The Unusual Design of MHS


Bill Le

If you were to search on Google for “high school,” you will see high schools with big fancy glass entrances, two or more stories, or maybe overall either a big old brick 3 layer building or a modern fancy entrance design 2 layer design building. However, when it comes to MHS, it breaks conventional wisdom of what a normal high school should look like.

Constructed in the 40s and 50s, this brick and mortar complex has a rather unique design; a satellite view of the building instantly shows a glaring detail. The school is shaped like a square with its inside cropped out or as I like to call it the “Square Donut.” Unlike other schools which may have a small courtyard or none at all. MHS has an unusually large one. Another stark difference is the fact that MHS is only a 1-floor school. Manville achieves this due to there being only about 400 students compared to say Somerville High School which has 3 floors and about 3 times the student count with about 1200. So no need for expansion since it’s a small town.

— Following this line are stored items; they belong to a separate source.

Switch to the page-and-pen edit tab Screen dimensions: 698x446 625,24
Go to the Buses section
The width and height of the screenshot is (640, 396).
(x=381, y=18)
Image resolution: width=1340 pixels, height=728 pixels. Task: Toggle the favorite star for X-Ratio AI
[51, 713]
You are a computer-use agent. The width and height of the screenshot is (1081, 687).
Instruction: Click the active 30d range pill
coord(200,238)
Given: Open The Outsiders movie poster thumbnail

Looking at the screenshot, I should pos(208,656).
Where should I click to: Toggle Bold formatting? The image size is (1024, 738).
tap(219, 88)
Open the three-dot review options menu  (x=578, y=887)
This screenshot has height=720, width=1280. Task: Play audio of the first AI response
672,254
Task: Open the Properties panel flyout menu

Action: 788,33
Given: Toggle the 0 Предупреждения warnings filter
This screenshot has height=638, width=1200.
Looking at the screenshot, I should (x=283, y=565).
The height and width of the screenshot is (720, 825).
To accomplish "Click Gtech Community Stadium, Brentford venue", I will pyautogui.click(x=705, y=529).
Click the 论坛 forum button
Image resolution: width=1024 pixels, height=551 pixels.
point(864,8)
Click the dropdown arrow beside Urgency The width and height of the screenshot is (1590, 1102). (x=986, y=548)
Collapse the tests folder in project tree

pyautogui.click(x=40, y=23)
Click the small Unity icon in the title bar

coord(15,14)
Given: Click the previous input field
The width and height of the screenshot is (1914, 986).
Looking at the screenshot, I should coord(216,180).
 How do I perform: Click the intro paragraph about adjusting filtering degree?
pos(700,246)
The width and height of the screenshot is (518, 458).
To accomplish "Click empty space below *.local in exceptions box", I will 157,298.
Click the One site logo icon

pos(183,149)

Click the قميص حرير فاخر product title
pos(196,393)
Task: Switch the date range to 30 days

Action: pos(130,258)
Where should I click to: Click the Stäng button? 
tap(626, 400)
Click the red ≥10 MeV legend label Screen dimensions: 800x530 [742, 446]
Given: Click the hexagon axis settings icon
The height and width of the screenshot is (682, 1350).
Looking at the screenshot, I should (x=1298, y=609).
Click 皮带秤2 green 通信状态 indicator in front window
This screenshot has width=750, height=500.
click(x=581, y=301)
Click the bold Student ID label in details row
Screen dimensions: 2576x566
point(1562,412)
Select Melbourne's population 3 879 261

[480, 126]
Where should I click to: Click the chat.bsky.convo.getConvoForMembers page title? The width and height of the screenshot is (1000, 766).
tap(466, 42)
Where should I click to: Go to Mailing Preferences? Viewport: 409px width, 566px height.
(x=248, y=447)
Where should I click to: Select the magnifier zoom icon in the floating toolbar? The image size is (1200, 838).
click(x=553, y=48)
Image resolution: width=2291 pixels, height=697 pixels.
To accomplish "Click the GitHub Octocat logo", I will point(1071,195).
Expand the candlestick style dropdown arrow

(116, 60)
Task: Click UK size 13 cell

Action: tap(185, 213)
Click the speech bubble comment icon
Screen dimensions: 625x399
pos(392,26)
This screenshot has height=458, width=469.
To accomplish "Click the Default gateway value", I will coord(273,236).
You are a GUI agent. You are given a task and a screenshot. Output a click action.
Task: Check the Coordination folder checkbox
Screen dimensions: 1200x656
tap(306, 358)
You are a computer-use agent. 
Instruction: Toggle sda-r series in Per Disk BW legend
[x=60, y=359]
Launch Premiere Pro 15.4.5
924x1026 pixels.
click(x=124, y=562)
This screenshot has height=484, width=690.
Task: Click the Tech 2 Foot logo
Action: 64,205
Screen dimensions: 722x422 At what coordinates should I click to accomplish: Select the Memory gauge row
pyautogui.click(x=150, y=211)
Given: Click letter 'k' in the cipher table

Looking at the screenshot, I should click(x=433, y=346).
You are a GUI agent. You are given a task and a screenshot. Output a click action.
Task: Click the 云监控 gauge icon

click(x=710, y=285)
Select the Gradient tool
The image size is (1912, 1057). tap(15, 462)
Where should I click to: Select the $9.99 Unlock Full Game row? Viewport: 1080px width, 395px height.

With that, the school makes up for its lost height with the ground area as again looking at satellite footage the school has a perimeter of around 2,545 ft and an area of around 147,391 square feet.

Moving away from the exteriors of the school; the interiors are also interesting. Typical schools usually have layers to designate grade level or type of class. MHS does something a little similar by having a designated science hall and areas designated for electives. The school also has overlapping territory with the connected middle school “ABIS ” even though ironically ABIS is taller than MHS and has two floors. The courtyard also dubs as a unique perk to MHS’s environment as the area is used irregularly by both staff and students during lunch/break periods. It also helps students and staff from having to walk across basically the whole building as the paths outside in the courtyard act as convenient shortcuts.

Overall, Manville High School’s design and layout act as a unique and interesting environment for students and faculty alike and its design should be appreciated for not being a generic cookie cutter design for a high school and something unusually unique.